Akihiro Hata è nato in Giappone, ma si è diplomato in una scuola di cinema parigina e si è da allora affidato al supporto produttivo francese, facendosi notare con i suoi mediometraggi. È quasi sempre un buon segno la presenza di un cast di spessore in un progetto emergente di basso profilo; qui troviamo l’attore Damien Bonnard, doppiamente candidato in patria ai premi César.
Barrio Triste di Stillz
L’unico dato a nostra disposizione su Barrio Triste è il curriculum del suo regista, un rinomato fotografo americano di origine colombiana, noto in particolare per i suoi videoclip musicali innovativi. Alberto Barbera ha anche tracciato una connessione tra questo debutto e l’eredità dell’approccio creativo di Harmony Korine, regista degli assurdi Aggro Dr1ft e Baby Invasion.
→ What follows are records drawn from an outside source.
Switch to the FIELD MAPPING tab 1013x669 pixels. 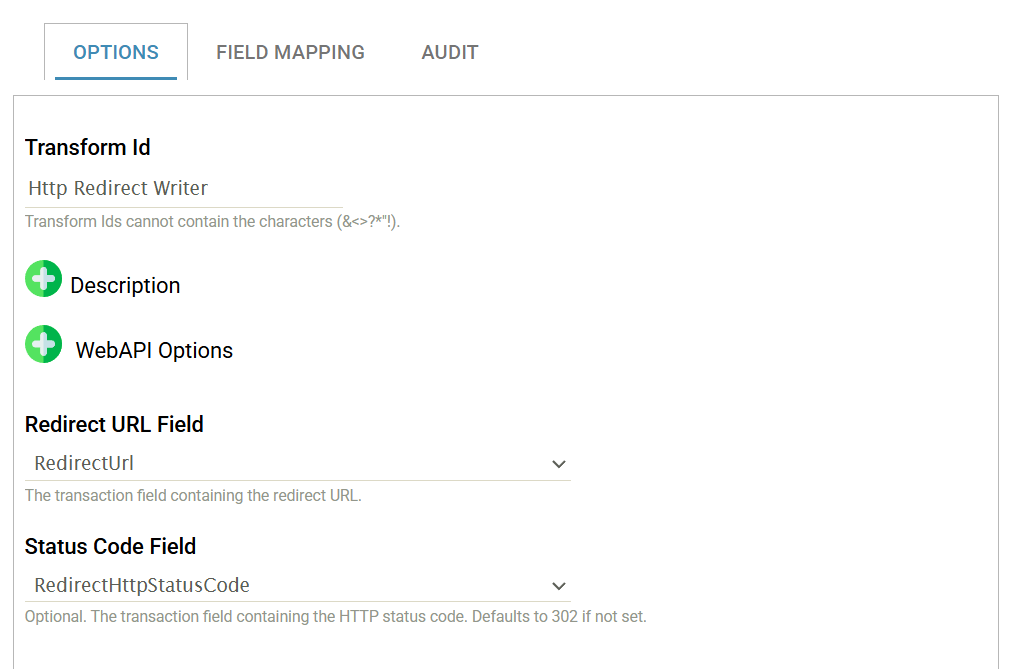(290, 52)
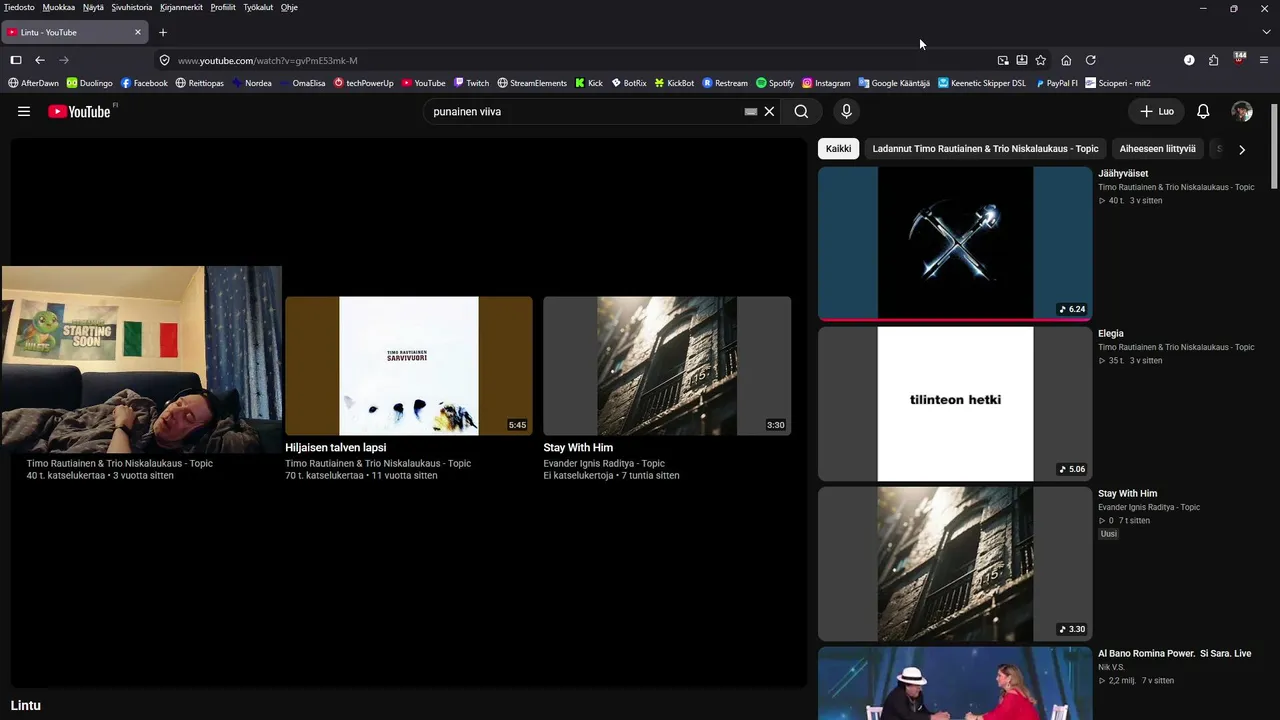Open the browser extensions puzzle icon

coord(1213,60)
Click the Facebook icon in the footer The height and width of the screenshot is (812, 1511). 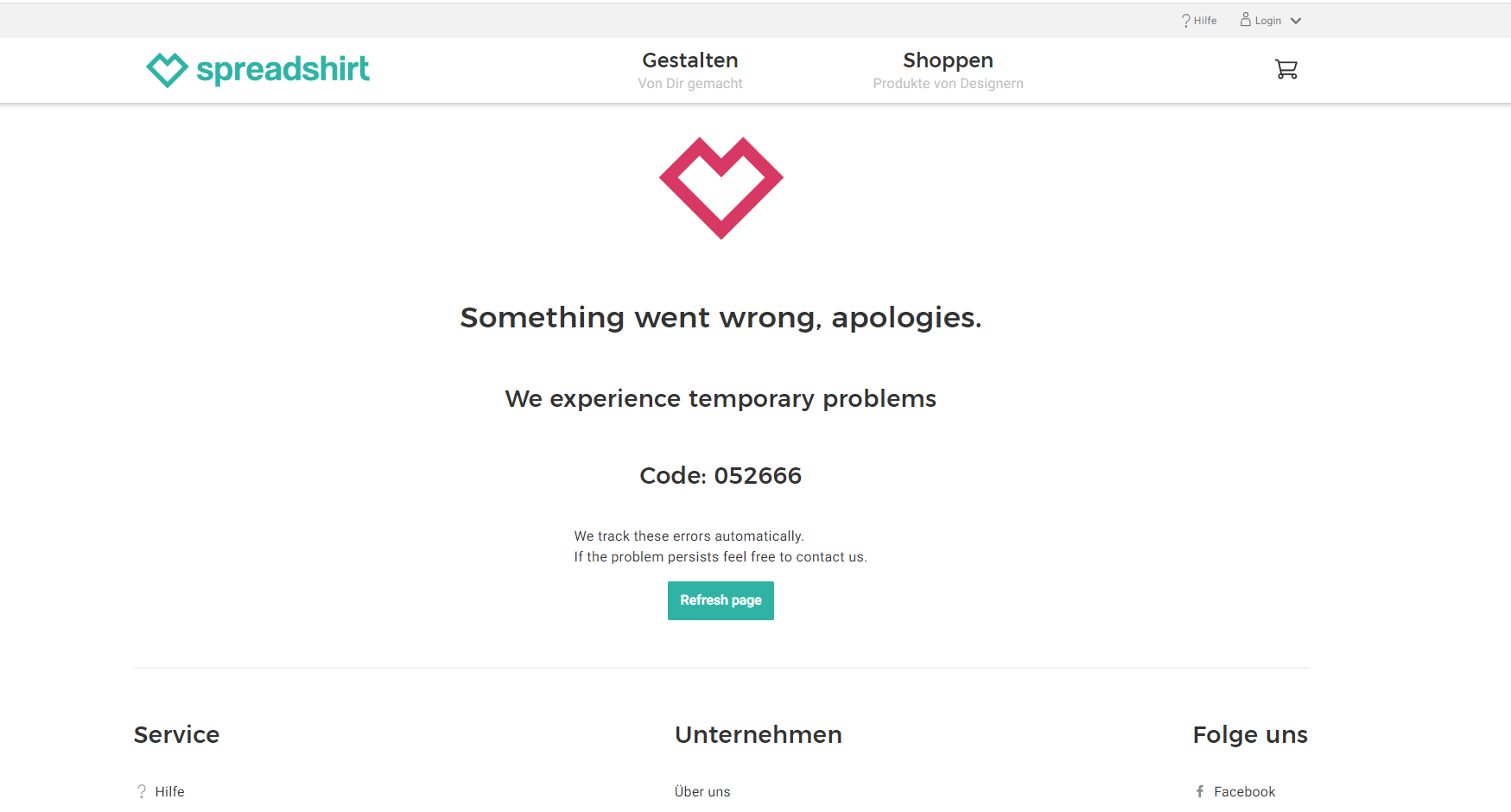[x=1200, y=791]
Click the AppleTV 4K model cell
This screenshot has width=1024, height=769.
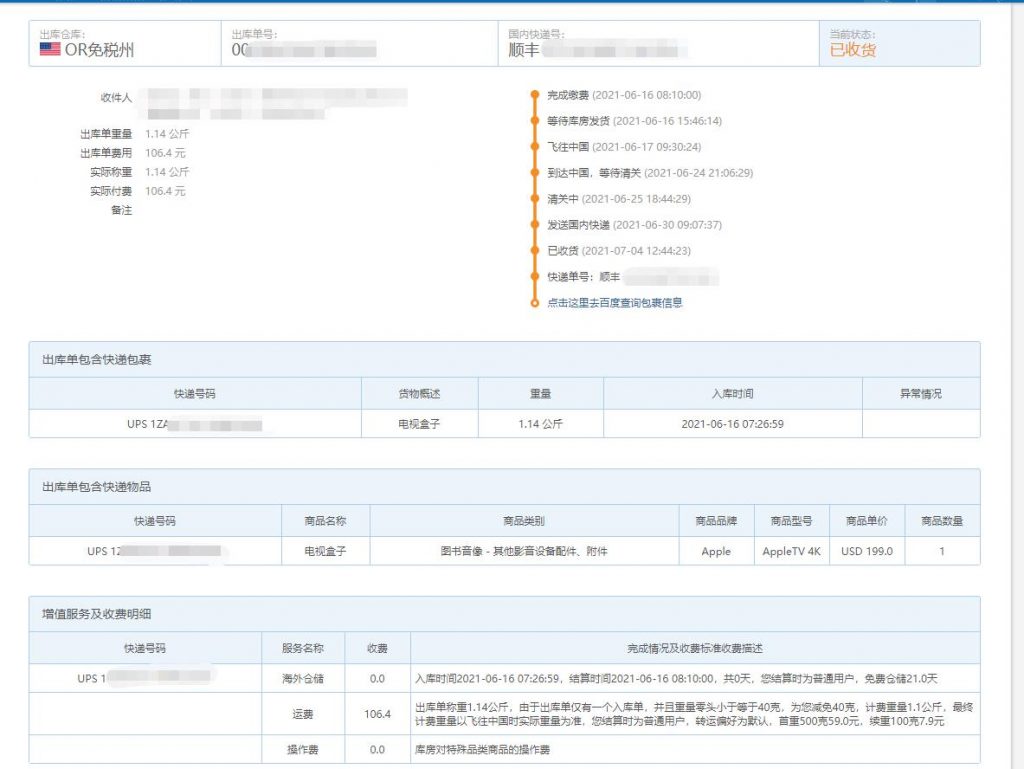point(791,551)
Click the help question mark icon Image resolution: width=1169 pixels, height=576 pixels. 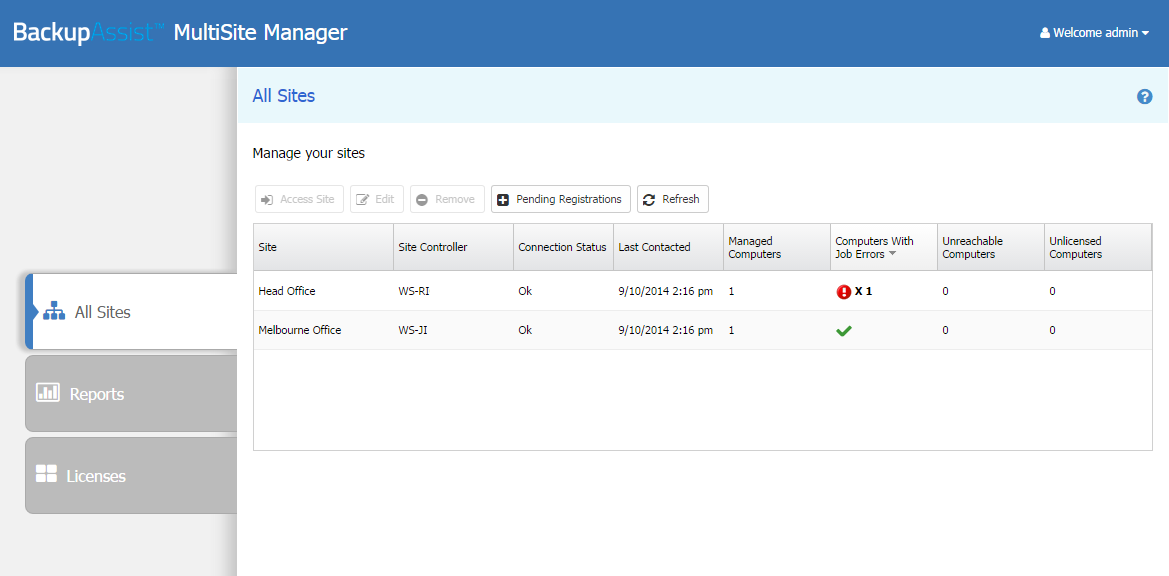(1145, 97)
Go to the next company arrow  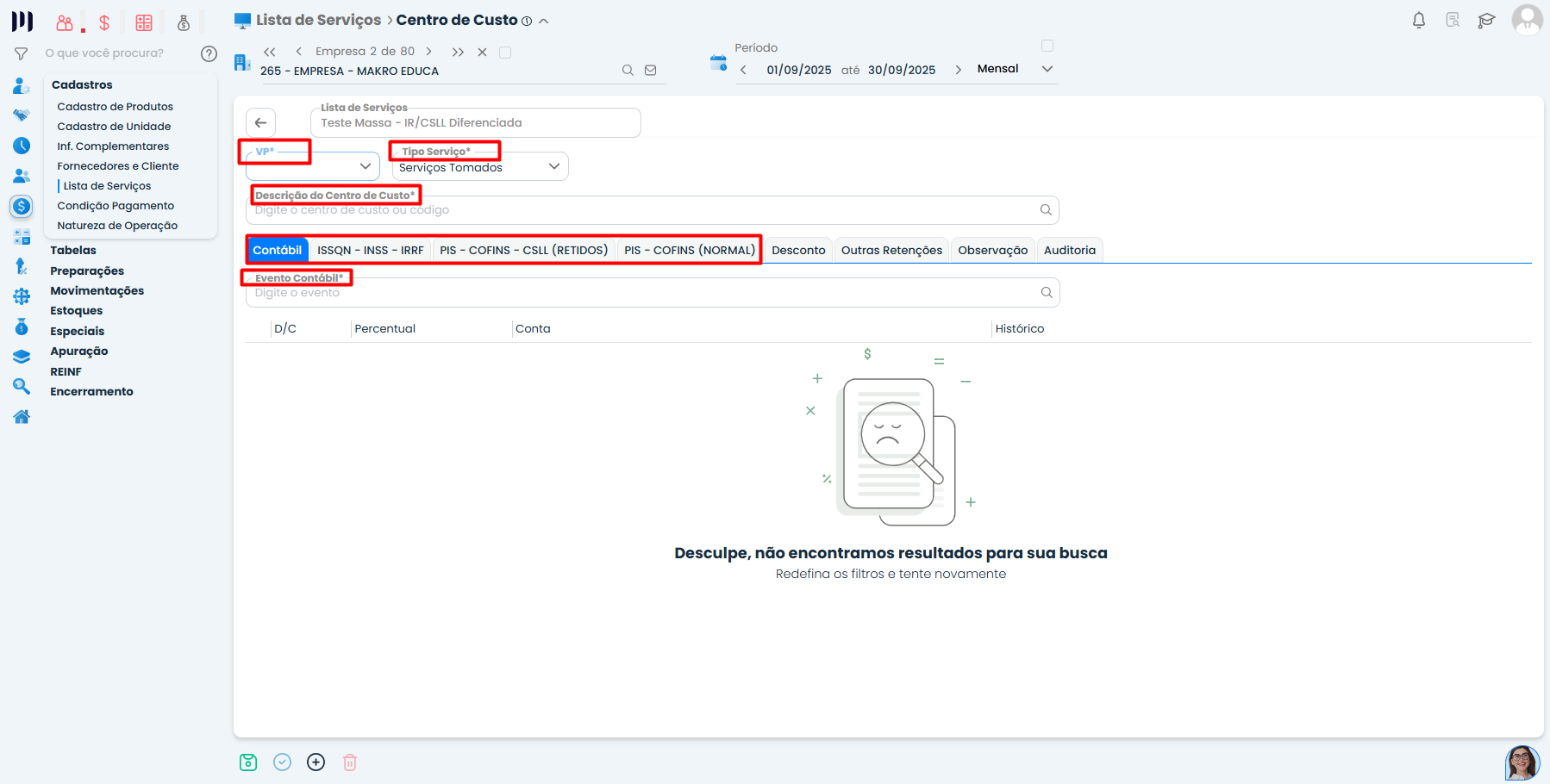coord(428,52)
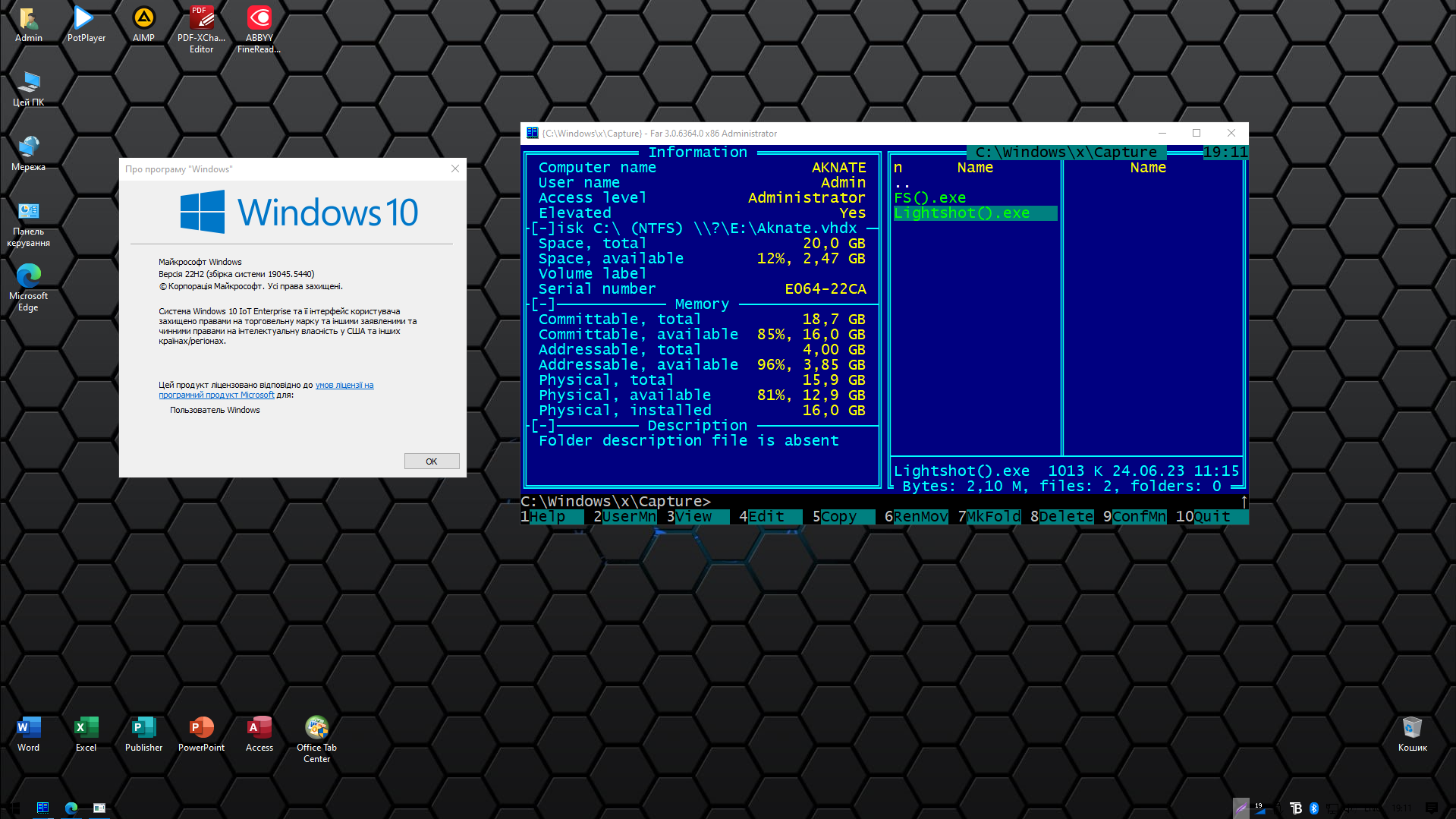Image resolution: width=1456 pixels, height=819 pixels.
Task: Click the Far Manager taskbar icon
Action: point(42,808)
Nel film appare anche Bad Bunny.
Funeral Casino Blues di Roderick Warich
Esordio alla regia per uno sceneggiatore con all’attivo due meteore del recente panorama festivaliero: The Trouble wth Being Born e La Teoria del Tutto, quest’ultimo un virtuoso esperimento in bianco e nero dalle tinte Hitchcockiane, presentato a Venezia nel 2023.
Ambientato a Bangkok, siamo in presenza di un melò sentimentale che omaggia i film sui fantasmi e la fascinazione per i sosia della tradizione orientale, con l’aggiunta di una componente socio-politica.
Il film dura 153 minuti, il più lungo di questa selezione.